Since the revised Labor Union Act, commonly called the Yellow Envelope Law, took effect, debate has centered on how bargaining between prime contractors and subcontractors should be organized. The government recently pushed back on criticism that Labor Relations Commission rulings are provoking confusion by fragmenting bargaining units, saying these rulings reflect a normal, early-stage process to establish orderly bargaining structures.
The Ministry of Employment and Labor said on the 10th that collective bargaining under the revised law requires the Labor Relations Commission to assess employer status and may involve procedures such as splitting bargaining units to shape the overall bargaining framework. The ministry added that these procedures are already underway at workplaces across the country.
The ministry noted that, because case law and precedent on employer status are still developing, unions and employers are relying on Labor Relations Commission decisions to determine the appropriate bargaining counterpart. Rather than viewing these steps as signs of escalating conflict, the government says they should be seen as part of the process of embedding the new system.

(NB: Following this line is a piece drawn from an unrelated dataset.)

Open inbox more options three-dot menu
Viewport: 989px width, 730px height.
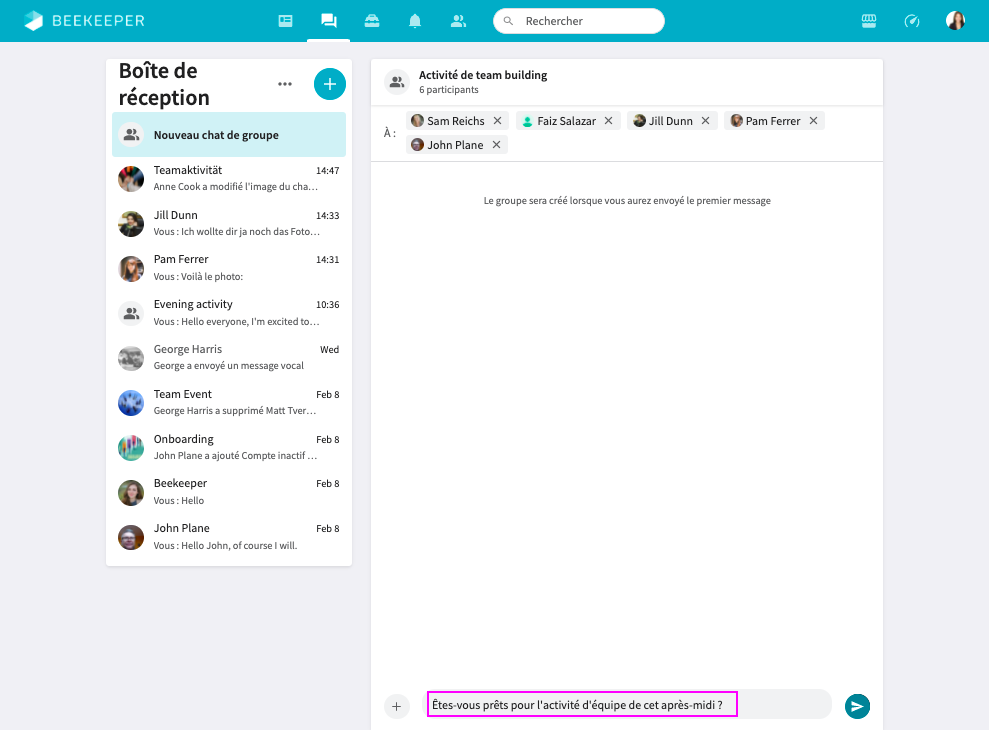(x=285, y=84)
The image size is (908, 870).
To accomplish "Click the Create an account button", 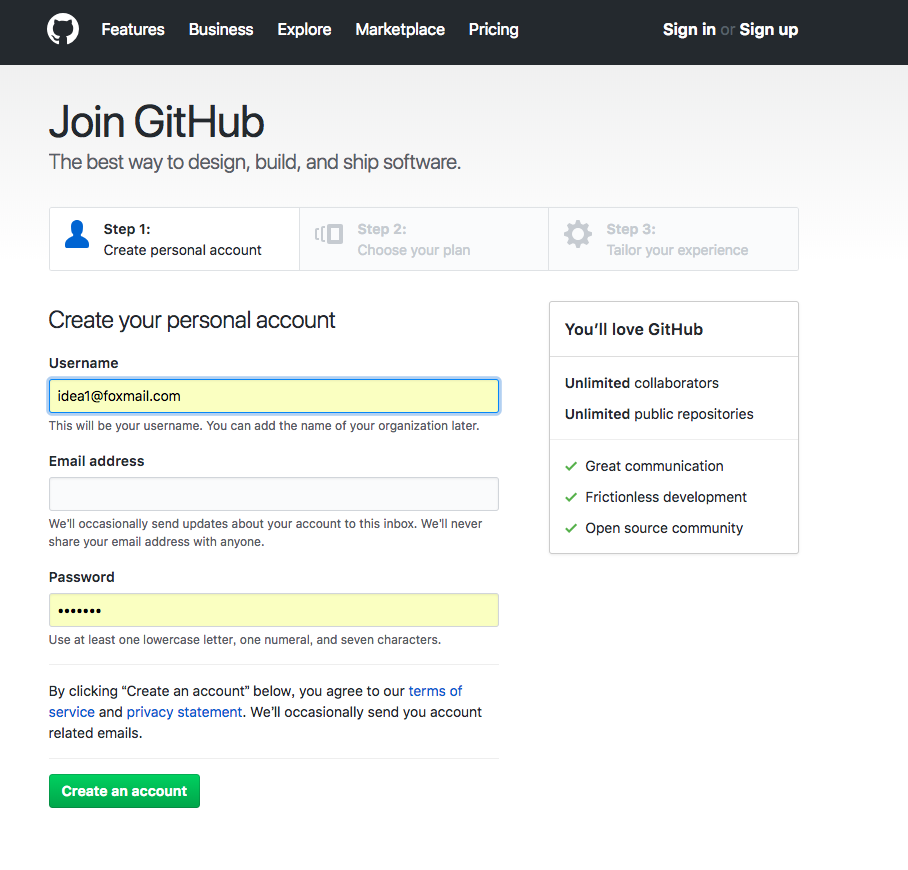I will coord(125,791).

In practice, many workplaces where the commission has recognized employer status announced bargaining requests and moved into bargaining immediately after the rulings. After the Chungnam Regional Labor Relations Commission recognized employer status for four institutions on April 2 — Korea Asset Management Corporation, Korea Atomic Energy Research Institute, Korea Institute of Nuclear Safety, and Korea Research Institute of Standards and Science — those organizations posted notices of bargaining requests. On April 6, the Gyeongbuk Regional Labor Relations Commission similarly recognized employer status for the Korea Industrial Complex Corporation, which then entered bargaining procedures.
The ministry emphasized that splitting bargaining units also requires a Labor Relations Commission decision, and it argued that treating the inevitable early-stage establishment of bargaining structures as widespread disorder is inappropriate. As standards for judging employer status and for dividing bargaining units are clarified, the ministry said predictability and order in bargaining should increase.

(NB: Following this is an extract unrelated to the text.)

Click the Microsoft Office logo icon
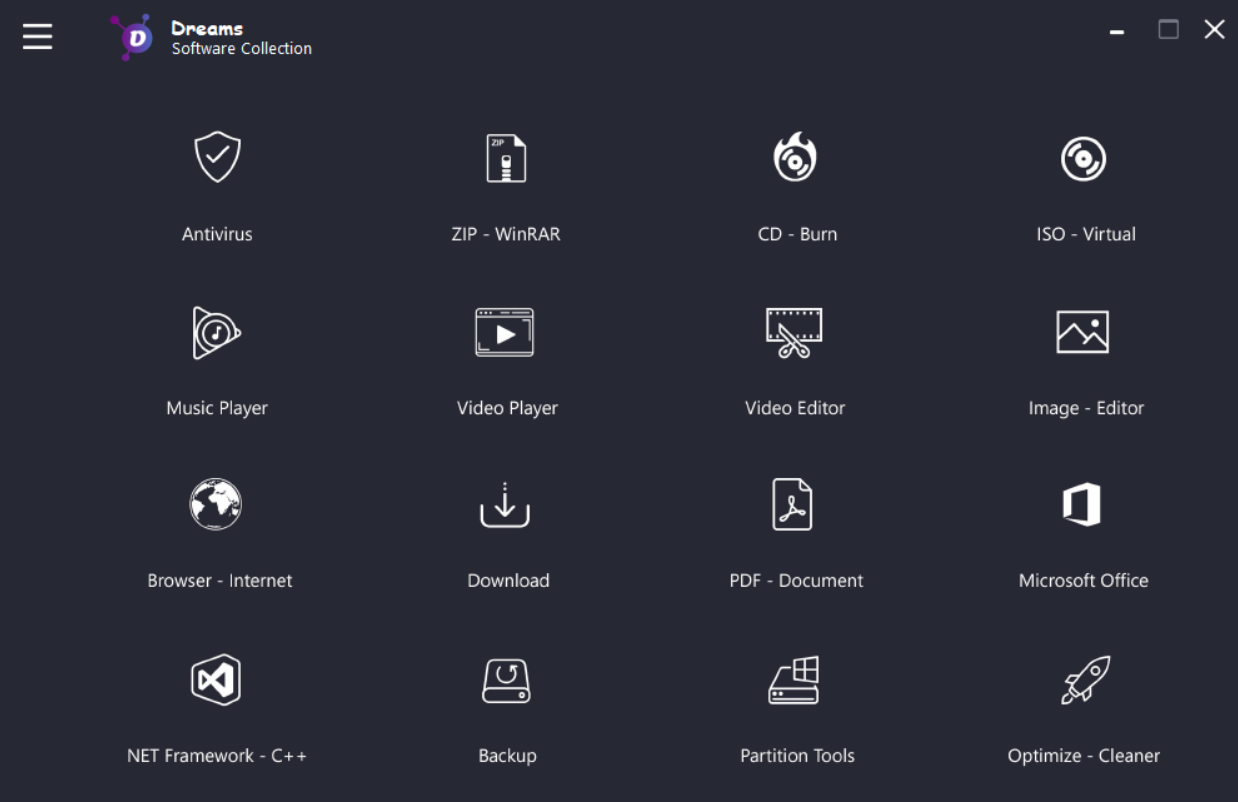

Data suggest the initial surge in bargaining requests has eased. The ministry reported about 54 corrective-action petitions are pending over unions’ failures to publicly announce bargaining requests, and roughly 10 applications to split bargaining units are under review. The share of members who have filed bargaining requests — measured against overall union density — is around 5 percent. The ministry used those figures to argue that, contrary to early fears, bargaining requests are not exploding in number.
The government also dismissed concerns about open-ended “split bargaining” as overblown. The enforcement ordinance for the Yellow Envelope Law requires that when authorities split bargaining units between prime contractors and subcontractors, they take a comprehensive view — weighing common interests among unions, the appropriateness of chosen representatives, and the likelihood of conflict.

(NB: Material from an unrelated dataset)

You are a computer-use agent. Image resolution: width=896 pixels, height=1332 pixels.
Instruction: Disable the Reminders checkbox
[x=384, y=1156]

The ministry said the recent Gyeongbuk commission decision in the POSCO case applied those criteria, considering the nature of the work, past bargaining practices, and the potential for inter-union conflict. Although POSCO reportedly has more than 50 in-house subcontractors, the commission grouped all subcontracted workers into three bargaining units. The ministry described that outcome as a reasoned setting of bargaining units based on overall labor-management relations, not as a mandate for separate bargaining with each subcontractor.
The ministry framed the Yellow Envelope Law as intended to institutionalize dialogue between prime contractors and subcontractors, calling it a law to encourage conversation. A ministry official said procedures such as bargaining requests and the division of bargaining units help establish a framework for talks between unions and employers, and that a stable dialogue structure should help narrow gaps between primes and subcontractors while promoting coexistence.
Some critics have warned that the POSCO case could encourage widespread “split bargaining,” forcing large firms to bargain separately with numerous subcontractor unions. The government, however, maintains that it is misleading to treat ordinary procedural developments during the law’s early implementation as signs of structural breakdown.